Wednesday, November 23, 2005
Center of Excellence Proposal
à
ONTAC stands for Ontology and Taxonomy Coordinating Working Group
It is a working group of
Semantic Interoperability Community of Practice (SICoP)
(not posted to general ONTAC discussion) (this page under development - 11/23/2005 10:09 AM)
Darwinian selection is based on a dominant principle.
The evolution of best global solutions depends
on an openness of the system to perturbation of underlying processes and
causes.
Edelman and others suggest that this dominant principle is supplemented by a requirement that function/structure mechanisms have many to many mappings.
It should be possible to do the same thing in multiple ways. Otherwise the evolution will get locked into a local basin of attraction.
Random perturbations of underlying causes and process will not force the “emerging” system to climb out of.
Monopoly is the practical consequence of not have "response degeneracy". Which Monopoly “first” occurs is determined accidentally, since the full knowledge of all processes has never been available to intentional decision making.
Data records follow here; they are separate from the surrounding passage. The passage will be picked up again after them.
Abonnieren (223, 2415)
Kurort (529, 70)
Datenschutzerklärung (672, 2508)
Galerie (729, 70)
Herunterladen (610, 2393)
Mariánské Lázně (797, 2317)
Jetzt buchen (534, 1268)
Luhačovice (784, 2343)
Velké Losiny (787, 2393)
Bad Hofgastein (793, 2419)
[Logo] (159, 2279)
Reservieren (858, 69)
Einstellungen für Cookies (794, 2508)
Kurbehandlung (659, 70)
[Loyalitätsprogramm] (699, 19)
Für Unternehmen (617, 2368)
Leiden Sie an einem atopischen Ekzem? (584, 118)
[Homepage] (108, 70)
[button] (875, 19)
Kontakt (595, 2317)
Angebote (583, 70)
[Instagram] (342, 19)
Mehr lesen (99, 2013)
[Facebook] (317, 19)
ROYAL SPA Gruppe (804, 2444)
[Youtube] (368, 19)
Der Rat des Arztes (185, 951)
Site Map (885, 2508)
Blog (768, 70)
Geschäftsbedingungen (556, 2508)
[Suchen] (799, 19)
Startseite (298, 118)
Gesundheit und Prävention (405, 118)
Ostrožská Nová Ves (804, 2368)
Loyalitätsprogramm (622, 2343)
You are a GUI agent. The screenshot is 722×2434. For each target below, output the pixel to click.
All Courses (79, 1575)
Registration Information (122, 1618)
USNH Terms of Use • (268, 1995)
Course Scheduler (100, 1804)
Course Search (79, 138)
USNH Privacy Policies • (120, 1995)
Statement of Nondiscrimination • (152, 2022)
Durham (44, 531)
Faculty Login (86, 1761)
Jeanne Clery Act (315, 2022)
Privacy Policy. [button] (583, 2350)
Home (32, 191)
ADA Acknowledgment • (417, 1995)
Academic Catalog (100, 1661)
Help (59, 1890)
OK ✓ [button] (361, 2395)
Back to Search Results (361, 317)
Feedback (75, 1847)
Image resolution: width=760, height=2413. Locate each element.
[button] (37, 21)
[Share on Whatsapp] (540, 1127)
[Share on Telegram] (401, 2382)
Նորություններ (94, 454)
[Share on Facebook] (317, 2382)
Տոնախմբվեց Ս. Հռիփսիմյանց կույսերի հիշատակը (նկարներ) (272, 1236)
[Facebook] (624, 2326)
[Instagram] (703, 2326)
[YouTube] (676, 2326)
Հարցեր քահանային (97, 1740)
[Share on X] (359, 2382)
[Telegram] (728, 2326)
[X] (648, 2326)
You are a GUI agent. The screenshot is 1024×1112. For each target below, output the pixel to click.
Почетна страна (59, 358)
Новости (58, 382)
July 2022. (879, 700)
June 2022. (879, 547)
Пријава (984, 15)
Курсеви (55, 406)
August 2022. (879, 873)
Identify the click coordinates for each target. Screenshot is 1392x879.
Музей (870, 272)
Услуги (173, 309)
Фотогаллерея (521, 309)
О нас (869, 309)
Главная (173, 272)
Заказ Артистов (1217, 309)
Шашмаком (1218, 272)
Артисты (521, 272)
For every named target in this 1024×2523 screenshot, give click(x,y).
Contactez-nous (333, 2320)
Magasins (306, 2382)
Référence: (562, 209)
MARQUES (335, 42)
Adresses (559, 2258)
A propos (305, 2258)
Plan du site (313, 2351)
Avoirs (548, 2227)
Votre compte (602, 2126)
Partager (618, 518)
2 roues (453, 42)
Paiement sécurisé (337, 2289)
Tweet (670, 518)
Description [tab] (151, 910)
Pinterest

The Semantic Web is not now a reality, but in theory (the theory advocated by Tim Berners-Lee and others) the Semantic Web will ignite in a way similar to the landscape field dynamics ignites in Boolean switching networks (as discussed by Stu Kaufman (Santa Fe Institute) and others).
The switching network concept was part of my PhD thesis in 1988, and is the core theoretical element of the Orb (Ontology referential base) constructions that I have developed for linguistic analysis of co-occurrence patterns in human language. (For index of work I have done on this please see {link}).
The key to developing a unique top down system lies in the switching network theory of Kaufman and others. The identification of the real connectivity in the real world (now) can be done using the Orb construction and the free software. A measurement process can occur, as I recommended to US Customs. The measurement is local, ie only concerned about if “a” is communicating with “b”. If so then a program can place one unit, having the form “< a, r, b>”, into the Orb set.
A theory of type can then be applied to the set of Orb units. Something like the Basic Formal Ontology relationships serves this purpose, at least initially. The “a”s and “b”s are identifiers and these can be placed into a class, subclass hierarchy (using Protégé in its simplest version). The resulting taxonomy can then be mapped to community of practice generated controlled vocabulary.